Petitions were filed in the SC last May by a group led by former senators Rene Saguisag and Wigberto Tañada and militant lawmakers led by Bayan Muna Representatives Neri Colmenares and Carlos Zarate.

Another group led by Kilusang Mayo Uno (KMU) and the Confederation for Unity, Recognition and Advancement (Courage) filed a third petition last June.

They asked the high tribunal to issue a temporary restraining order (TRO) against the implementation of the deal.

In a nutshell, the groups alleged that EDCA violates provisions on national sovereignty, territorial integrity and interests, freedom from nuclear weapons and autonomy of local government units in the charter.

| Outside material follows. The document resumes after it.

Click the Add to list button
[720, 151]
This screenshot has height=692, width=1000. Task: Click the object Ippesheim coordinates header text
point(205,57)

Petitioners also argued that EDCA is a treaty – not merely an executive agreement as the Palace has claimed – which needs concurrence of the Senate before it could be implemented.

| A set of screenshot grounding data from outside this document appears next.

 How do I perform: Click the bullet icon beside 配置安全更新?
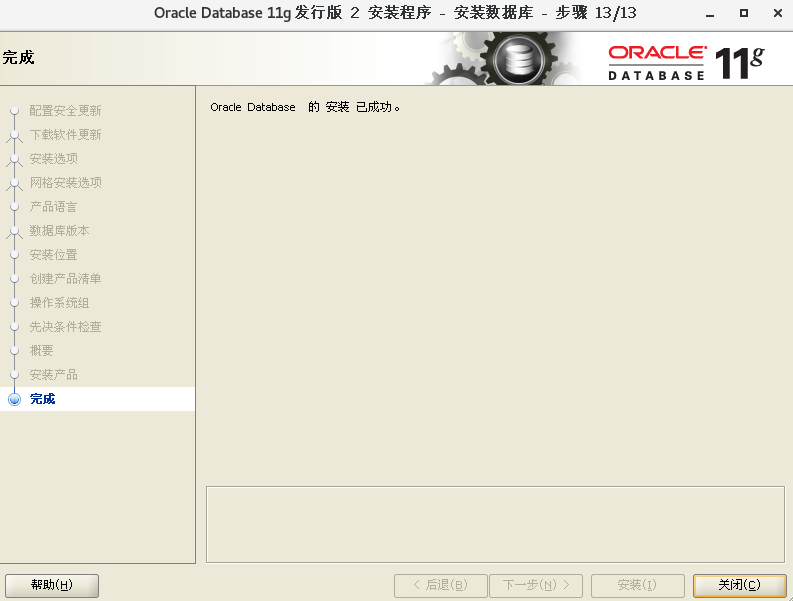pyautogui.click(x=14, y=111)
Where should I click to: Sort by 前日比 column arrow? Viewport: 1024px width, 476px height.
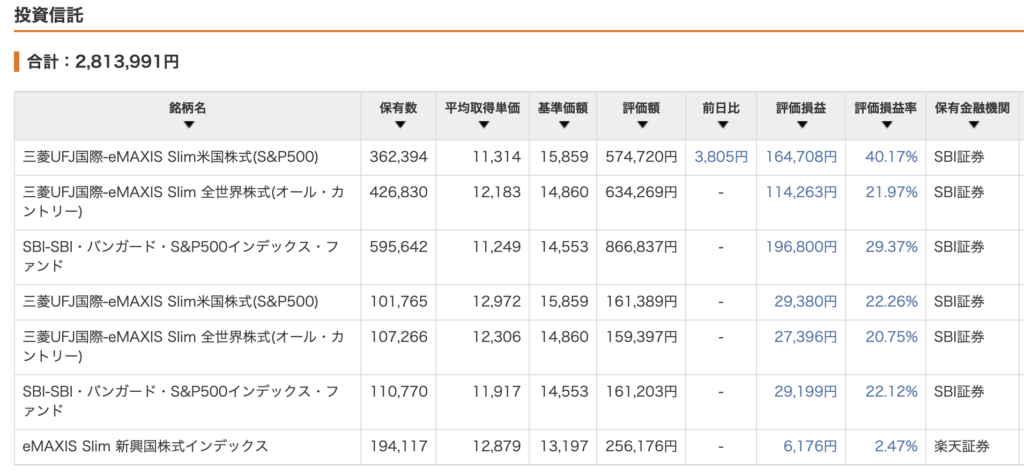coord(722,125)
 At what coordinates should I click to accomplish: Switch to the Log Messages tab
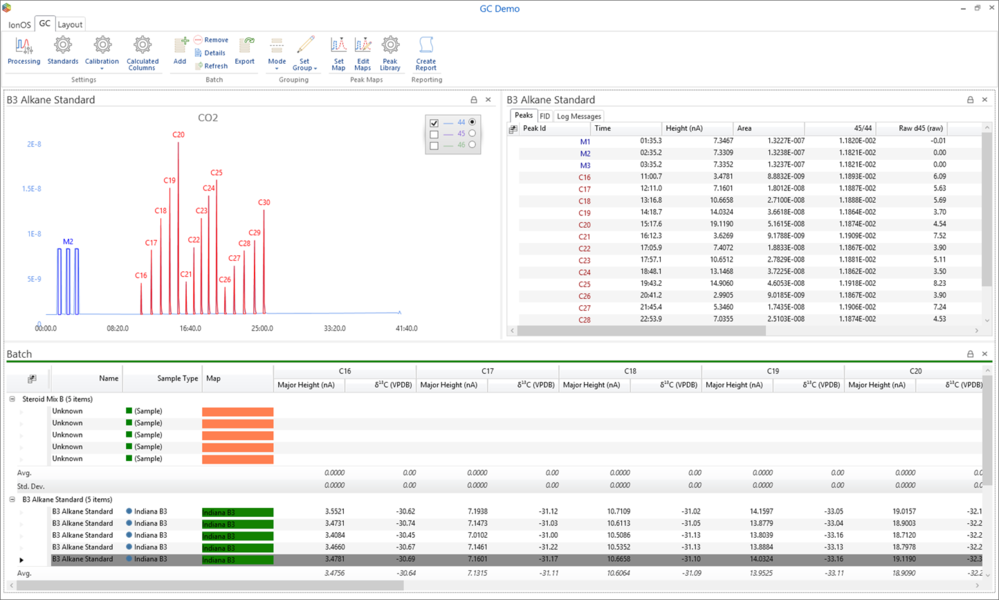click(x=579, y=116)
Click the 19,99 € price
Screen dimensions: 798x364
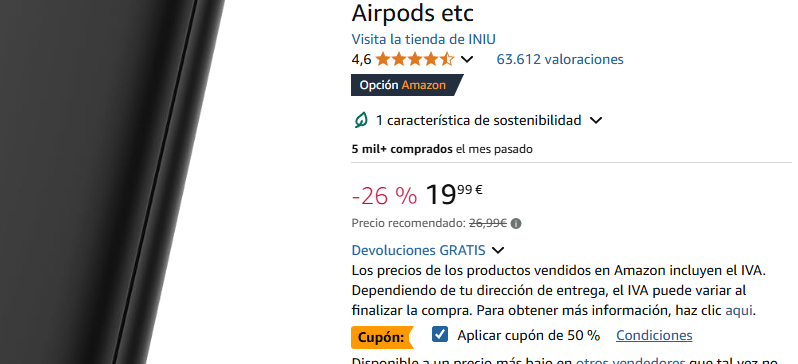[x=453, y=195]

Because of this, they said the agreement violates Article XVIII Section 25 of the Constitution, which requires that any foreign military bases, troops or facilities “shall not be allowed in the Philippines except under a treaty duly concurred in by the Senate.”

They also alleged that the deal violates Article II Section 8 of the Constitution, which prohibits nuclear weapons in the country.

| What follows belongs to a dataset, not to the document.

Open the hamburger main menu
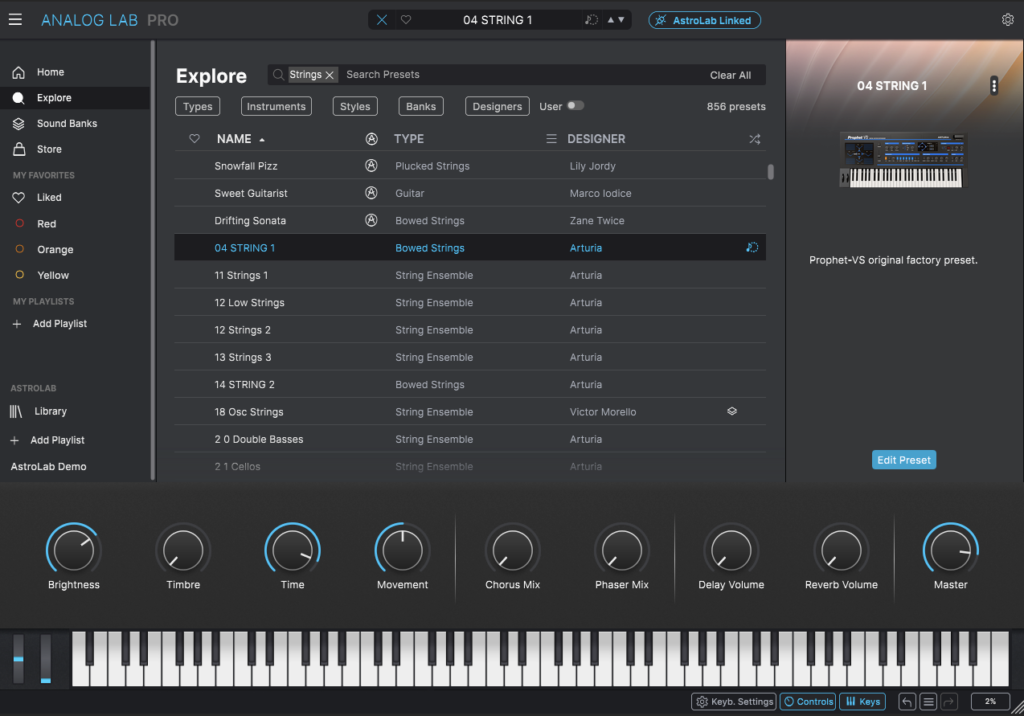This screenshot has width=1024, height=716. click(x=15, y=20)

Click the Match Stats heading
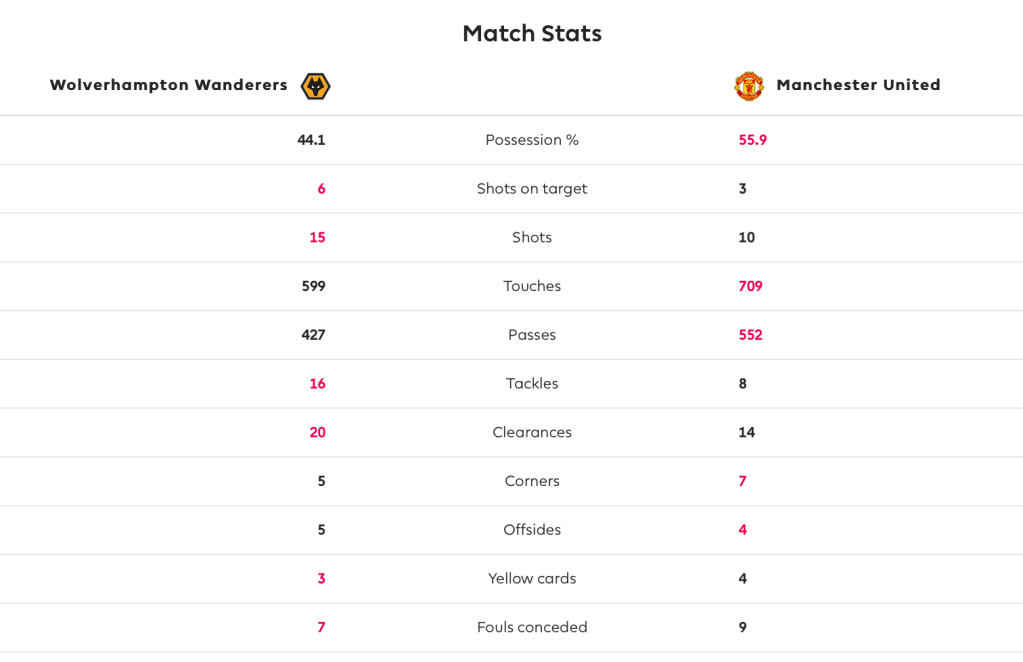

Petitioners further alleged that the deal is disadvantageous to the government. For instance, they said American troops will be exempted from taxes and fees in the use of public utilities, thus depriving the government of its power of taxation.

The groups also believed that EDCA promotes the Mutual Defense Treaty (MDT) between the Philippines and the US, which also violates the Constitution that rejects war as a national policy.